(Beginning of Records to process)

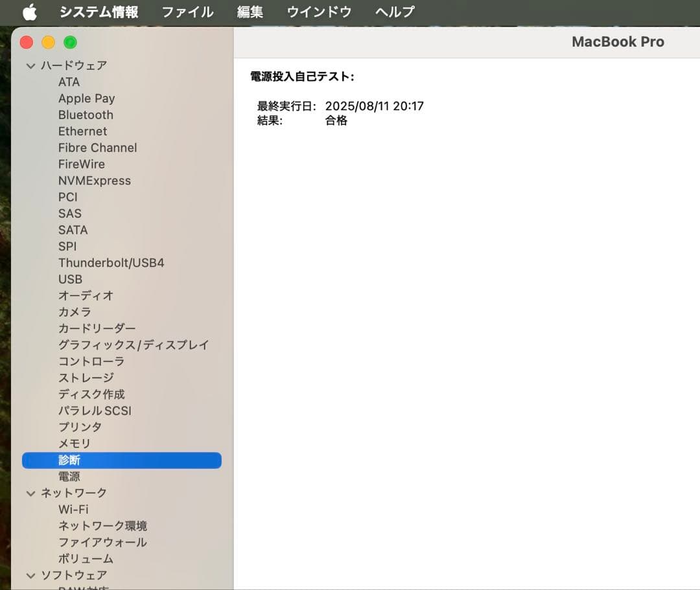The height and width of the screenshot is (590, 700).
Task: Open the ファイル menu
Action: 187,11
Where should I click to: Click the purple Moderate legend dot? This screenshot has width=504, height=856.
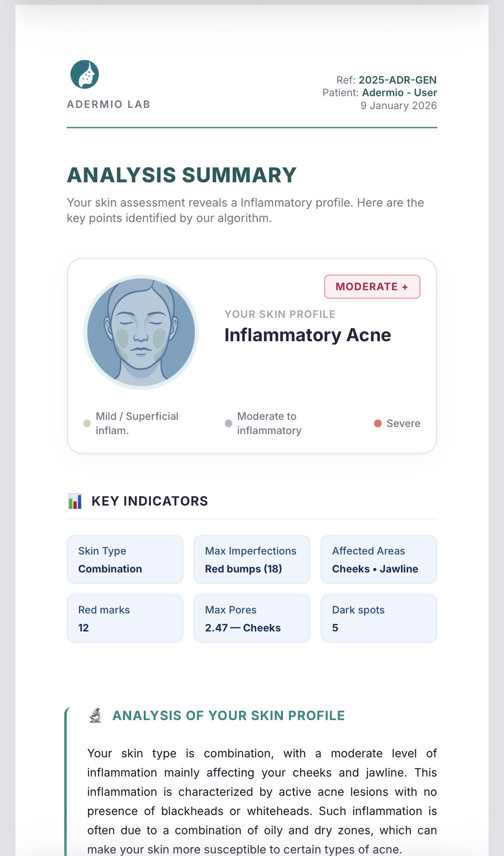[228, 423]
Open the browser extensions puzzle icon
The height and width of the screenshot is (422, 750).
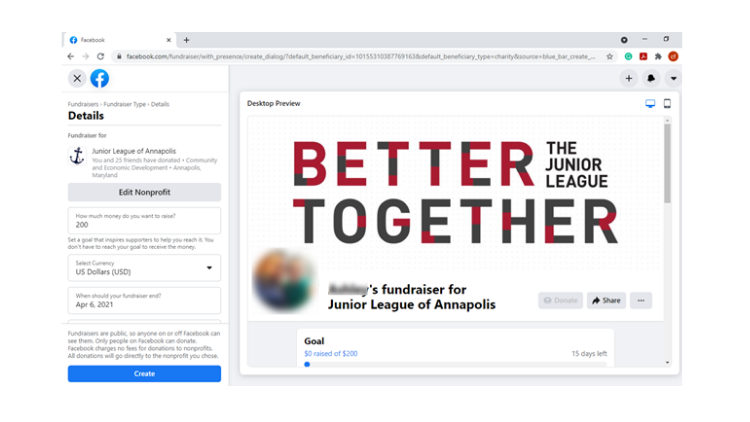click(x=658, y=56)
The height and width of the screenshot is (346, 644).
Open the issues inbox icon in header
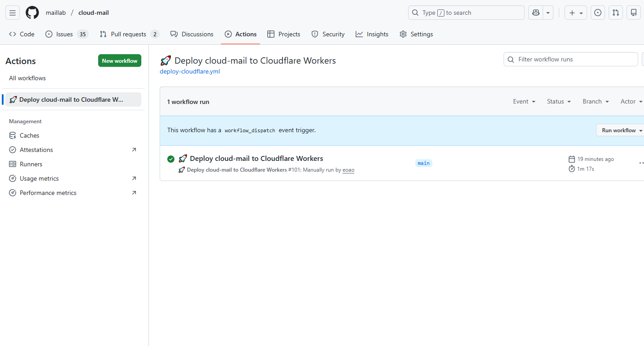point(597,13)
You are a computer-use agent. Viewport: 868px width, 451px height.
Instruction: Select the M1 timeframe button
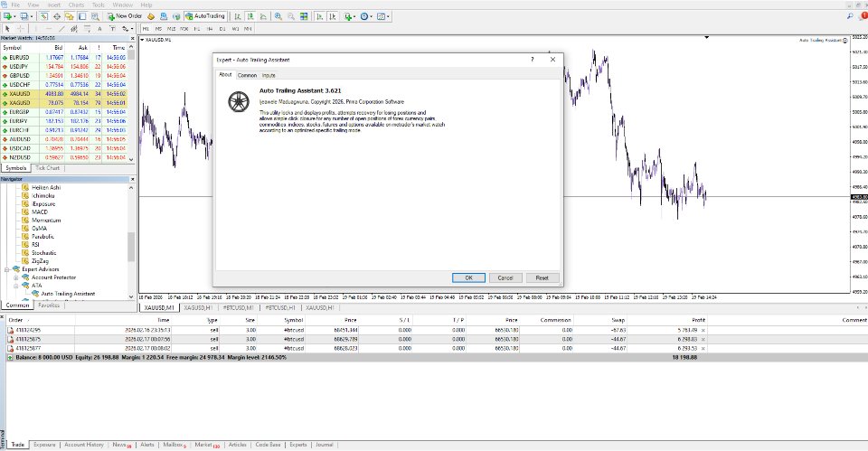click(x=146, y=29)
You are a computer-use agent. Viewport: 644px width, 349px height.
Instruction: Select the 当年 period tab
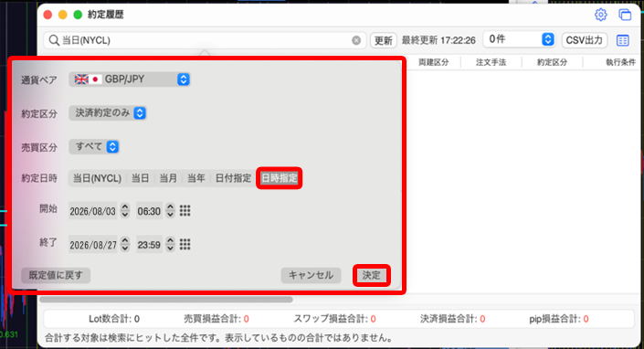[195, 178]
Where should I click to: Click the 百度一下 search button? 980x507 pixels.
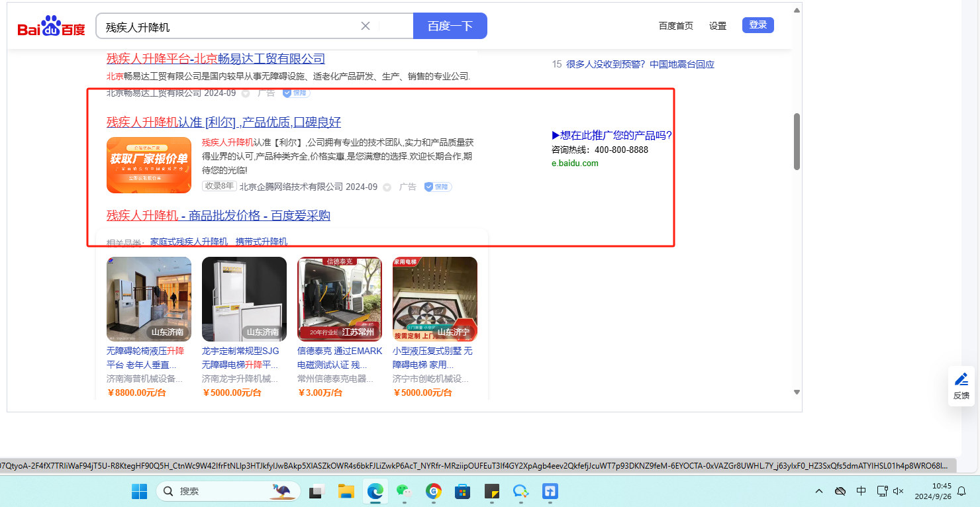point(450,26)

(End of Records to process)

Exercise description = Without the pictures, retype exactly the lines from the one that holds "Instruction: Select the M1 timeframe button" to the last line of the data above, both of them included.

Response box =
Instruction: Select the M1 timeframe button
click(x=146, y=29)
You are a computer-use agent. Viewport: 644px width, 349px height.
Instruction: Select the 当年 period tab
[195, 178]
Where should I click to: Click the 百度一下 search button? 980x507 pixels.
point(450,26)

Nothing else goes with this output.